Most of our projects are aimed at the production of new therapeutic agents by „combinatorial biosynthesis”. Combinatorial biosynthesis is a procedure of molecular biology in which the combination of biosynthetical genes of different origins results in the formation of new natural products. We thereby concentrate on products with antibiotic activity isolated from actinomycetes which contain sugar moieties. Other projects deal with the investigation of the mechanisms leading to antibiotic activity of these oligosaccharides and the characterisation of the mechanisms leading to antibiotic resistance.

1. Production of new therapeutic agents by combinatorial biosynthesis

1. 1.
Cloning and identification of the antibiotic biosynthetic gene clusters
Antibiotic production genes commonly occur as a cluster in actinomycetes, i. e. they are situated closely together on a small part of the chromosome. This is referred to as a “biosynthetic gene cluster”. Our group has been able to clone the clusters of the antibiotics Phenalinolactone, Landomycin, Urdamycin, Granaticin, Avilamycin, Simocyclinon, Polyketomycin, Lipomycin and Aranciamycin. Most of the clusters have been fully sequenced.

1.1.1 Function determination of the clusters’ genes supposedly encoding glycosyltransferases
In all of the mentioned clusters, glycosyltransferase genes could be found encoding proteins which are in charge of attaching the sugars. We are currently investigating the specific function of these genes, mainly by means of gene inactivation and gene expression experiments. So far, the exact function could be assigned to several of these genes. Future work will include the isolation and characterisation of some of the glycosyltransferases.

1.1.2 Function determination of the clusters’ genes supposedly encoding enzymes which are involved in desoxygenation and methylation
Many antibiotics contain modified, i. e. desoxygenated and methlyated sugar derivatives which are important for their antibiotic activity. Several genes could be found in our clusters which are responsible for catalysing such modification reactions. Future work will focus on the characterisation of these genes by gene inactivation and gene expression experiments.

1.2 Application of biosynthetical genes for the production of novel bioactive agents
Some of the investigated genes are to be used for the targeted production of new antibiotics. Several experiments have shown that modified antibiotics can be designed by the heterologous expression of the respective biosynthetical genes. At present, our experiments concentrate mainly on glycosyltransferase genes.
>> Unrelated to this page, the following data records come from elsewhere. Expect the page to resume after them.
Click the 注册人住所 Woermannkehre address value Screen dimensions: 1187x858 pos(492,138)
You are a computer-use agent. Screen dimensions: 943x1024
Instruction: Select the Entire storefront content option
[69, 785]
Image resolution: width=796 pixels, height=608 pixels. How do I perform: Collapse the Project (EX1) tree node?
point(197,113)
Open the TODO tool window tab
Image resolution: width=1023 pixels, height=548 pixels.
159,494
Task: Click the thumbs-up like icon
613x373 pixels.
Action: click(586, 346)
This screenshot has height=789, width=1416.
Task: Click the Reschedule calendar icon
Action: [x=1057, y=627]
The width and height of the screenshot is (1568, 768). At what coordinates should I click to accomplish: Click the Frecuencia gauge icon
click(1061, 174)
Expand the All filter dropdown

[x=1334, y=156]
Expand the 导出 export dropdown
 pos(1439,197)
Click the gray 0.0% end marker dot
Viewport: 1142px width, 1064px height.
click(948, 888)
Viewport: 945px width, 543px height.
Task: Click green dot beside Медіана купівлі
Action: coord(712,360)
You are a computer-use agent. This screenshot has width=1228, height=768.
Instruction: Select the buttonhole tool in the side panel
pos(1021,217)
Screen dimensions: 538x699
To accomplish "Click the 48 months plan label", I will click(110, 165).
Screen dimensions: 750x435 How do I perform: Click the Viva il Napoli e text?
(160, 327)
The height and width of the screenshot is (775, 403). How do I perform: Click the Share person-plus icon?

1.3 Design of hybrid glycosyltransferases resulting in modified substrate specificity and application of the respective genes in combinatorial biosynthesis
We succeeded in producing “artificial” glycosyltransferase genes containing DNA elements of different genes. Their products showed enzymatical activity. We will continue to build new genes using gene shuffling and site directed mutagenesis methods which will result in customised enzymes with defined substrate specificity.

2.
Investigations on relations between structure and effect (Struktur-Wirkungsbeziehungen) of glycosylated natural products
Both the avilamycins and the landomycins exhibit strong antibiotic or cytotoxic activities. In both cases, the detailed mode of action is still unknown. Our work aims at constructing new derivatives in order to gain insight in the correlation between molecule structure and biological activity. The aim is to explore the detailed mode of action.

3.  
Investigations of mechanisms resulting in antibiotic resistance
We continue the work in identifying mechanisms of antibiotic resistance. We are highly interested in defining the genes conferring resistance to avilamycin. Two of the avilamycin resistance genes which have already been cloned take part in a novel resistance mechanism.